Bu tür fuarlar yalnızca üretilen kitabın sunumu değil, yayıncının, yazarın ve telif ajanslarının da buluşma noktasıdır. Ülke kültürlerini tanıma kapısı olarak görülen kitap fuarlarının bir başka önemli yanı, yapılan etkinliklerdir. Söyleşiler, paneller, konferanslar yayıncı görüşmelerinin yanı sıra fuarları canlı tutan, belirlenen ortak temaları birbirine anlatan, hatta kültürlerarası köprülerin kurulmasında etkin olan çabalardır.
Frankfurt deneyimi
Türkiye, Frankfurt deneyiminden sonra, daha küçük olan Londra Kitap Fuarı’nda iyi organize olmuştu. Eksiklikler, aksaklıklar her zaman olagelen şeylerdir. Burada bunları sıralamak yerine, olması gerekenlerin altını çizmek isterim.
Benim de katıldığım panel dahil olmak üzere, izleyip gözlediğim söyleşilerde yabancı izleyiciyi yeterince çekememiş olmak gibi bir sorun vardı. Yani bir bakıma kendi kendimize anlattık birçok konuyu.
Her şeye rağmen
Aslında her şeye rağmen bu panellerin söyleşilerin şöyle bir yararı da oldu; Türkiye’de bir araya gelip kuramadığımız diyaloğu farklı görüşteki yazarlarla karşılaşarak burada kurma, onları dinleme olanağını bulduk. Ama bu salt kendi yazarlarımız için yapılan bir etkinlik olmadığına göre...
Akademisizlik...
Sanırım burada en temel eksikliğimizi gözleme olanağımız oldu: Türkçenin bir yazın / kültür ve bilim dili olarak yeterince dolaşımda olamamasının nedenlerini sorgulamaya başladık.
Bugün dil / bilim / tarih akademileri olmayan ender Avrupa ülkelerinden biriyiz. Bu alanlarda özerklikten hep ürken tarzda bir siyaset, siyaset yönetimine sahip olmuştur ülkemiz. Bu alanlardaki üretimimizin diğer bir ucu üniversitelerin akademik yetersizliği. Londra Kitap Fuarı’nın etkinlikler programlarına baktığınızda vasatın biraz üstünde bir seyri hemen algılarsınız.

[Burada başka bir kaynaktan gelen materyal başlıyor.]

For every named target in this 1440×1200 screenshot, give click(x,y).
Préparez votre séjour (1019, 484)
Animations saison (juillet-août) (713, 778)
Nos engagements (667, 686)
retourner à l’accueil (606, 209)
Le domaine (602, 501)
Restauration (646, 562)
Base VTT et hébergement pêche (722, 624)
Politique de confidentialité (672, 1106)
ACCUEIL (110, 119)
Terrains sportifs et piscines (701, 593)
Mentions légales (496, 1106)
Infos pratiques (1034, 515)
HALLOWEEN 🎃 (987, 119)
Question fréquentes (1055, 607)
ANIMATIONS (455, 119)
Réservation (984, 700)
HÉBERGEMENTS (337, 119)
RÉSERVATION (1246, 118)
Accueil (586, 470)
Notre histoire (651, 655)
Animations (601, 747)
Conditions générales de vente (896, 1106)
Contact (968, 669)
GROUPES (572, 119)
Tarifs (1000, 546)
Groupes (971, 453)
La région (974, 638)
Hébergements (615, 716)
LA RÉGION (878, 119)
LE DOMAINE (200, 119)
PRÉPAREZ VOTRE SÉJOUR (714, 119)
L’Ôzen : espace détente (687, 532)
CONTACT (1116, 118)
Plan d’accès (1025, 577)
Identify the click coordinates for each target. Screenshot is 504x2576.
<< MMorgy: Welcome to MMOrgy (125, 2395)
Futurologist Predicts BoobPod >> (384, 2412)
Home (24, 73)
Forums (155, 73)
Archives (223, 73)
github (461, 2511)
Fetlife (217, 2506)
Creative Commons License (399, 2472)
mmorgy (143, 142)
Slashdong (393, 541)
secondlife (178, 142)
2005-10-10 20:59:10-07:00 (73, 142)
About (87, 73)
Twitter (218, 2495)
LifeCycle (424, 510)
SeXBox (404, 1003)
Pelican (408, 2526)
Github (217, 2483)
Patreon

Bürokratları biraz ürkek, konuyu prosedürde iyi kavrayan buna uyan ama uygulamada pek öne çıkmayan halde gördüğümü söylemeliyim. Bakanlığın genç, dil bilen, pırıl pırıl elamanlarının varlığı güven vericiydi elbette; ama deneyim kazanmaları için bu tür etkinliklerde daha çok yer almaları, iletişim düzeylerini yükseltmeleri gerektiğini düşündüm.
Kuşkusuz böyle bir bakanlığı bürokratlar / teknokratlar yönetir ama kültür adamlarını / akademisyenleri de yanlarına almaları gerekir. Yoksa çoğu şey bir parodiye dönüşebilir, tıpkı Yunus Emre Kültür Merkezi’nde yapılan şiir gecesi gibi.
Gözlemlerim...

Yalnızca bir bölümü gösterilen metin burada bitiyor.